### TASK GOAL:
Transcribe each of the records below exactly, excluding all pictures.

*** Opening of STORED DATA ***

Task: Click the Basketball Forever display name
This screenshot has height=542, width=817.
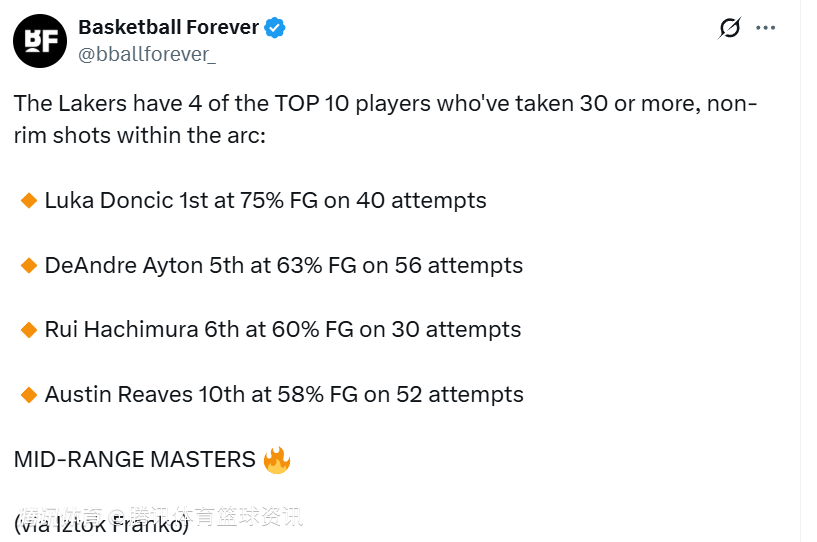Action: [x=168, y=27]
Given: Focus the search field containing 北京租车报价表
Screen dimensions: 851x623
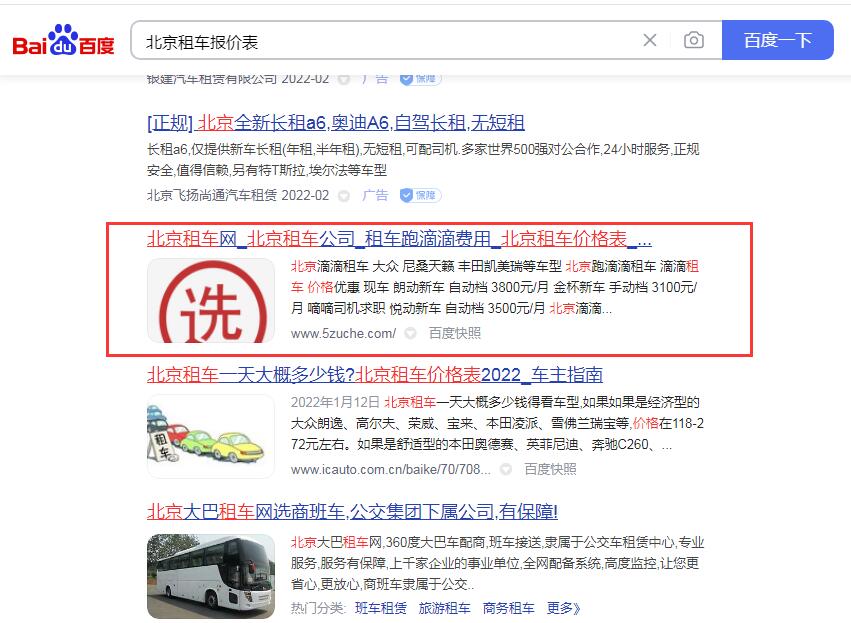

*** Close of STORED DATA ***

### OUTPUT OF THE TASK:
Task: Click the Basketball Forever display name
This screenshot has height=542, width=817.
Action: [x=168, y=27]
Given: Focus the search field containing 北京租车报价表
Screen dimensions: 851x623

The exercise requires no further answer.